Çanlar Kimin İçin Çalıyor, Ernest Hemingway’ın en çok ses getiren romanıdır. Hikâye, 1937’nin Mayıs’ında başlar ve dört gün sürer. İspanyolca ders veren Amerikalı Jordan bir yıllık izne ayrılır, İspanya’ya gider. Amacı İspanya İç Savaşında, Cumhuriyetçilerin yanında savaşa katılmaktır. Bunda başarılı olur, uluslararası bir tugayın üyesi olarak cepheye gider. Bir köprüyü uçurma görevi alır. İş tehlikelidir. Bu sabotajda yanındakiler de ölebilir. Üstelik sabotaj sırasında ölmesi muhtemel Falanjist sayısı ikidir ve yanlarında siviller de vardır. Jordan, demokrasi ve özgürlük adına zorunlu kaldığında adam öldürmeye inanmıştır. Sorun düşman olmayan, en azından savaşın öznesi olmayan insanların da ölme ihtimalidir. Çanlar Kimin İçin Çalar, bunu sorgular.
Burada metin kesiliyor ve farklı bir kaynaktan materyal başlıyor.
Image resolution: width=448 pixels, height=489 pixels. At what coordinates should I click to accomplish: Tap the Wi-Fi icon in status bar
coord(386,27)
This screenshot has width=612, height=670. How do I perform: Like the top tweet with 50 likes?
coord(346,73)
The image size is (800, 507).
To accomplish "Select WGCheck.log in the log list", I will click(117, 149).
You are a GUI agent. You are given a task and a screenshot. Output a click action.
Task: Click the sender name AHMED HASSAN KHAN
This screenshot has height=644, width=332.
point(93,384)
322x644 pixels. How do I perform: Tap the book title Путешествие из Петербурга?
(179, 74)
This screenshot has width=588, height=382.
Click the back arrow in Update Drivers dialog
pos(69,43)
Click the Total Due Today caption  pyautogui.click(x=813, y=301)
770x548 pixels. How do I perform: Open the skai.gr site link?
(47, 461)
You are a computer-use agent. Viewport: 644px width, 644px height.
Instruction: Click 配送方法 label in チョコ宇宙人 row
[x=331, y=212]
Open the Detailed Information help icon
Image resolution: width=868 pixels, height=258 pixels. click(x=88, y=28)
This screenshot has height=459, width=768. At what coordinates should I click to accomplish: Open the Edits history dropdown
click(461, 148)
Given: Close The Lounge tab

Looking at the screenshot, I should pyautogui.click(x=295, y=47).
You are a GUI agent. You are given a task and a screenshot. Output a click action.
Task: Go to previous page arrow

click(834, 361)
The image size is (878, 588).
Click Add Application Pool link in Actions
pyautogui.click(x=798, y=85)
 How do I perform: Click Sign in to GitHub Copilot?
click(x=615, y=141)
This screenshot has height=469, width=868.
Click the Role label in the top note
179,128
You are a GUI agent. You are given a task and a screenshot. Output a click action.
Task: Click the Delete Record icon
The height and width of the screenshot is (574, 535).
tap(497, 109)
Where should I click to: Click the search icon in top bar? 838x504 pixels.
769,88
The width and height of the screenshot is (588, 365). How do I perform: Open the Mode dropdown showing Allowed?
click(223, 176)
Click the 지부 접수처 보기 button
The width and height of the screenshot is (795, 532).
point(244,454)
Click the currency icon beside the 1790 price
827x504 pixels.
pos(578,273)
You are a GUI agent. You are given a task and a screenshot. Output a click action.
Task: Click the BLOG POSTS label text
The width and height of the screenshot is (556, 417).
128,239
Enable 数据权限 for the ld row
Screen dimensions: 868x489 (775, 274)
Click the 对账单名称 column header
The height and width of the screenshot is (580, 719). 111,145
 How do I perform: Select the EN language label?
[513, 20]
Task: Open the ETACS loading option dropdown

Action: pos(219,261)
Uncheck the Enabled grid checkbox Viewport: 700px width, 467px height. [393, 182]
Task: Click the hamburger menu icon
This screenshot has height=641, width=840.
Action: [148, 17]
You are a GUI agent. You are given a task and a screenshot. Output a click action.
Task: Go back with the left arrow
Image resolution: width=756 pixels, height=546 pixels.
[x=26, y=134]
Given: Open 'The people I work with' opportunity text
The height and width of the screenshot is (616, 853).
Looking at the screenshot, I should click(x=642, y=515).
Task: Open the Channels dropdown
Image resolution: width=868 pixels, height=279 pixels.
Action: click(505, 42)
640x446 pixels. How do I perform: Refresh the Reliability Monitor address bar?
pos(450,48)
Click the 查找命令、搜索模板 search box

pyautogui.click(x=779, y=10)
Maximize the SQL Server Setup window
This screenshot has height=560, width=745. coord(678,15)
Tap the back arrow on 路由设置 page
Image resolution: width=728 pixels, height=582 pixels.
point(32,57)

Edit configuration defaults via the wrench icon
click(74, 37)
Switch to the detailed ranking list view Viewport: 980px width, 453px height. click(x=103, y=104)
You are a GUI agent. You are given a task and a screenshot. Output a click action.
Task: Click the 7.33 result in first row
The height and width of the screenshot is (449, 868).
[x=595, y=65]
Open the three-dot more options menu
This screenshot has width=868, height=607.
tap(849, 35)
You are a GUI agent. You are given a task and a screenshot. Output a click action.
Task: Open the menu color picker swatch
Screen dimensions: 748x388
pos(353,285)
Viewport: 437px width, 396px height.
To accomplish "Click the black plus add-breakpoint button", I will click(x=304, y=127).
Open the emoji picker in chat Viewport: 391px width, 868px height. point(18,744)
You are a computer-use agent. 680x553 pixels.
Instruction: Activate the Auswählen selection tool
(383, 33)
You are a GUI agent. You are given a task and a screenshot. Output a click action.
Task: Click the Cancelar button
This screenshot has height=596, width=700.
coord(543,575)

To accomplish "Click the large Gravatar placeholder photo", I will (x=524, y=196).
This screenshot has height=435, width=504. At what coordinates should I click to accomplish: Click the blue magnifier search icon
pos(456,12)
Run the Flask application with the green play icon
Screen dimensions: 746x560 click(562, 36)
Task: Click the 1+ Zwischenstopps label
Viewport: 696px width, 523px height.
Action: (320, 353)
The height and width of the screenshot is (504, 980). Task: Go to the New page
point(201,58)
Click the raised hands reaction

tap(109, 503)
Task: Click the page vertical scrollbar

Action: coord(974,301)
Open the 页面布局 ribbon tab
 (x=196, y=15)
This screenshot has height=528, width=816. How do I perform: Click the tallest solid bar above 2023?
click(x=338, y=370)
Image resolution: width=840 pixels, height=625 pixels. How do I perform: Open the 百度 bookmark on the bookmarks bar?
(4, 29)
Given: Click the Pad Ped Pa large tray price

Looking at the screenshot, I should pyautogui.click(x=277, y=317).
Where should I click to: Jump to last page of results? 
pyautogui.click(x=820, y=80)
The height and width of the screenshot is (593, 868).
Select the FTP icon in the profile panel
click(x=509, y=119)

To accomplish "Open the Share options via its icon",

Jordan’ın sorduğu soruları kendimize sormadığımız için Ceylanlar, Buseler öldü. HDP kapatılsın diyenler, idamı geri çağıranlar, her muhalifi içeri tıkmaya çalışanlar, sansür yasası çıkaranlar; gençlerin geleceğini aydınlatmıyor, minicik olsa da kalan umutlarını kırıyor. Karanlık hepimizi dibe çeker. Bir kez olsun vicdan denen şeyi hatırlamanın zamanı geldi geçiyor. Bir zaman sonra, bir daha vicdan denen şeyi içimizde hissedemeyeceğimiz karanlık sayfalara doğru evriliyoruz. Varsa o vicdanınızı bulun ve sorun kendinize: Ne oluyor bize? Oysa siyasetçiler, askerler, gazeteciler, stratejistler barış için çabalamış olsalardı bu gün Ceylan’da, Buse’de gelecek günler için kurdukları düşlerinin peşinden yürümeye devam edeceklerdi.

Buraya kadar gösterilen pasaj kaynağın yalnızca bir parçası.